Start of SUPPLIED MATERIAL
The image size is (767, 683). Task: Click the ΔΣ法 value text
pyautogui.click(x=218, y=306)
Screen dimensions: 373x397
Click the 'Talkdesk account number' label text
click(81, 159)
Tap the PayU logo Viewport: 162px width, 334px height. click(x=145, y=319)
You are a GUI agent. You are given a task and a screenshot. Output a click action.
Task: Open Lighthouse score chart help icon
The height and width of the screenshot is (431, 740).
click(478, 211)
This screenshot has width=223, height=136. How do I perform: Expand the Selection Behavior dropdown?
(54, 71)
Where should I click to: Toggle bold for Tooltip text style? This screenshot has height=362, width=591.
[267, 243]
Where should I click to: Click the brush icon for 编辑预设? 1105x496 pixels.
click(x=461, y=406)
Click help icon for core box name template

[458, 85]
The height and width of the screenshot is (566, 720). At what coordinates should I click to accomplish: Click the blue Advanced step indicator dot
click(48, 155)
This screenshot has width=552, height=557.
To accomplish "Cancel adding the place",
End of SUPPLIED MATERIAL
Start of SUPPLIED MATERIAL
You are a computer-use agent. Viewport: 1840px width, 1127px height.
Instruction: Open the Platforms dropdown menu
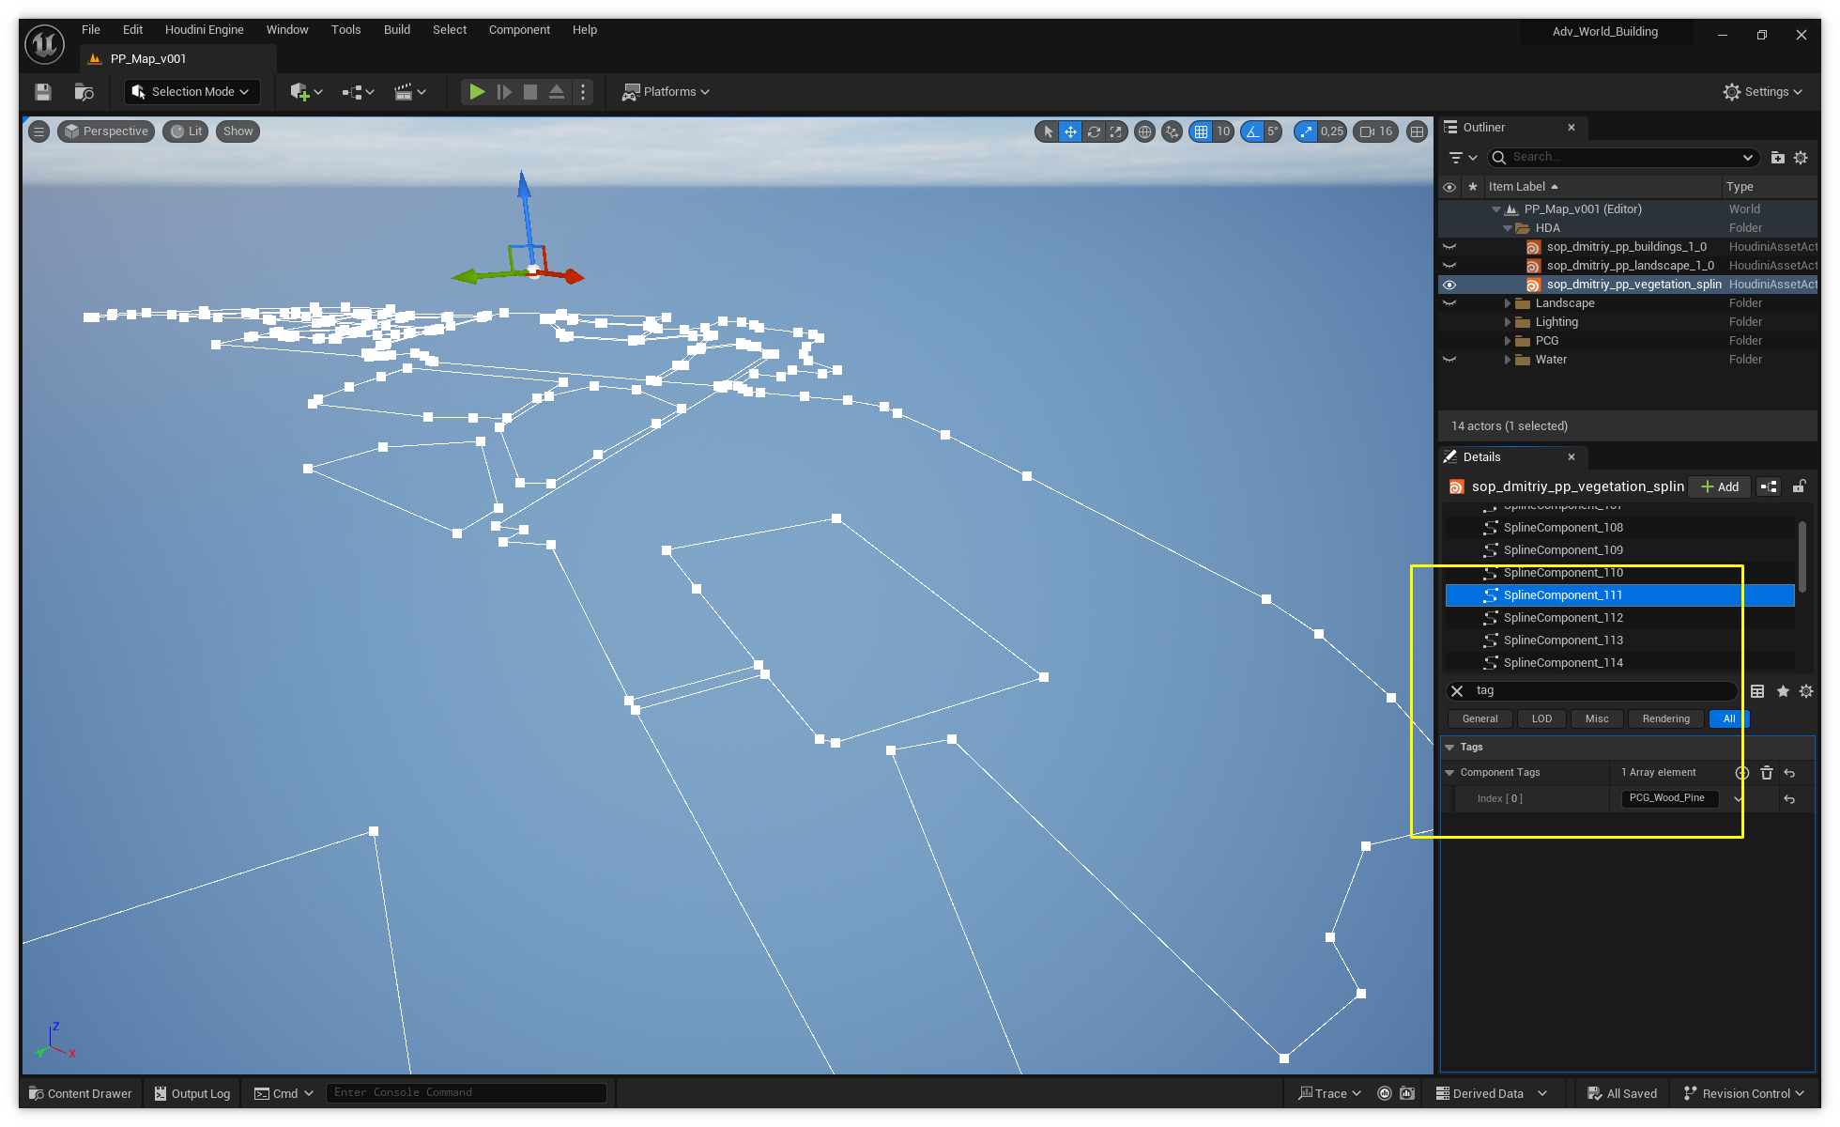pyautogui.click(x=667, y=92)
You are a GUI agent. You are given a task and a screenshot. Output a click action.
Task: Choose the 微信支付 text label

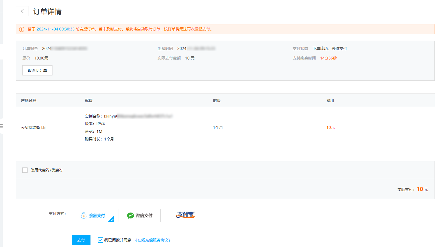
End of SUPPLIED MATERIAL
Start of SUPPLIED MATERIAL
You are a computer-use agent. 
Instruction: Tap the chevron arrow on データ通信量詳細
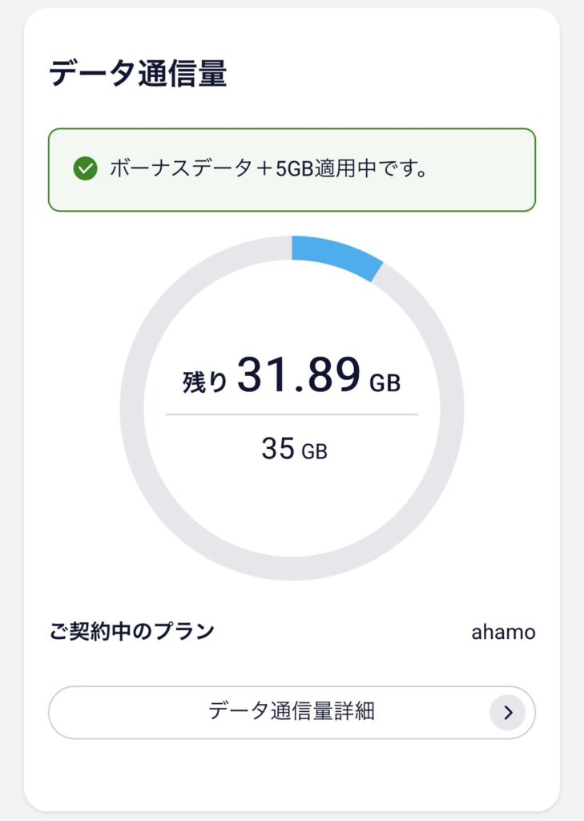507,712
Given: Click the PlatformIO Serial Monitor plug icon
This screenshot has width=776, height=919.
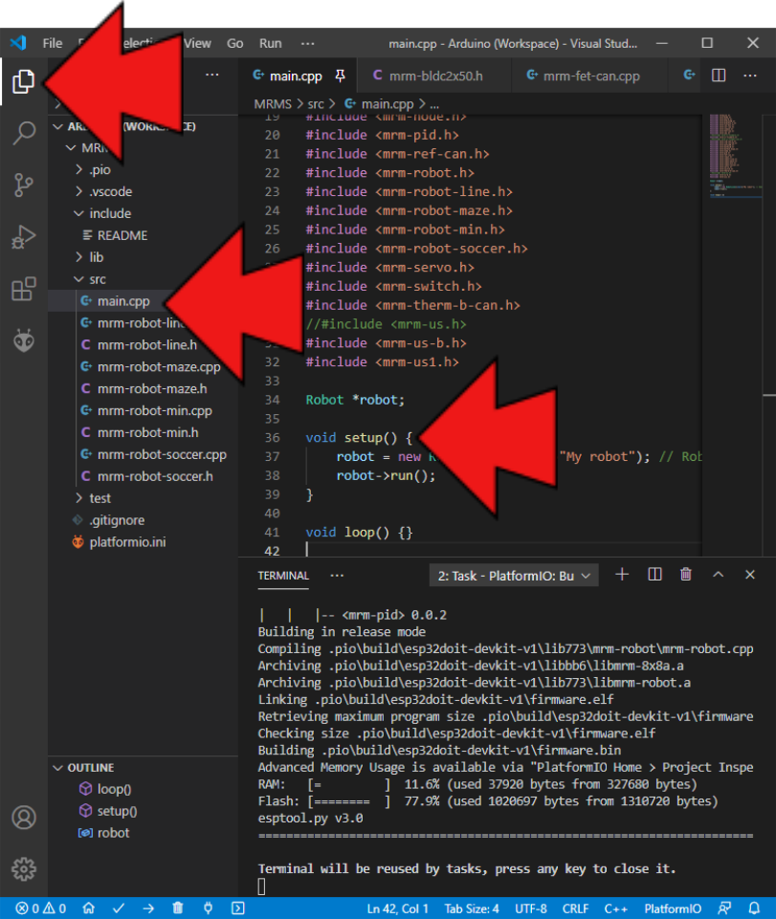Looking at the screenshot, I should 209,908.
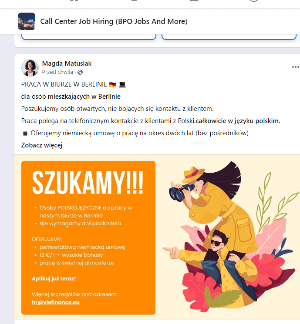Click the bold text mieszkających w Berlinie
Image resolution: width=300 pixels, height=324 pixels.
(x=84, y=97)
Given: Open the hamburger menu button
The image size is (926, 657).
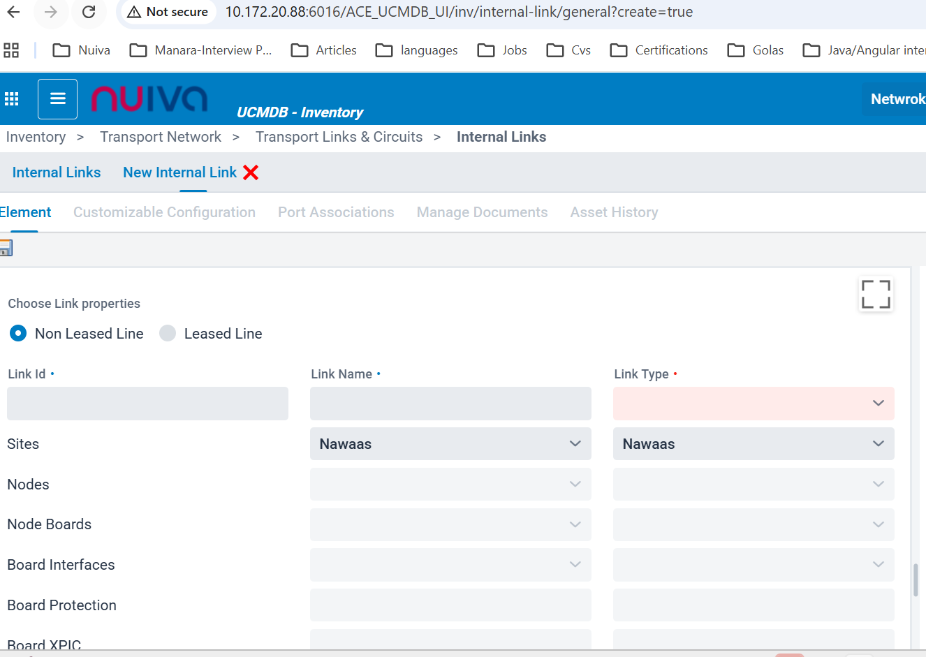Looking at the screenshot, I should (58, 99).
End of SUPPLIED MATERIAL
Your copy should hold the lines from the one with "Instruction: Open the Platforms dropdown menu" up to and including the one with "Task: Choose the 微信支付 text label", exactly as in the data above, and no pictures.

▶ ANSWER SECTION
Instruction: Open the Platforms dropdown menu
pyautogui.click(x=667, y=92)
You are a GUI agent. You are given a task and a screenshot. Output a click action.
Task: Choose the 微信支付 text label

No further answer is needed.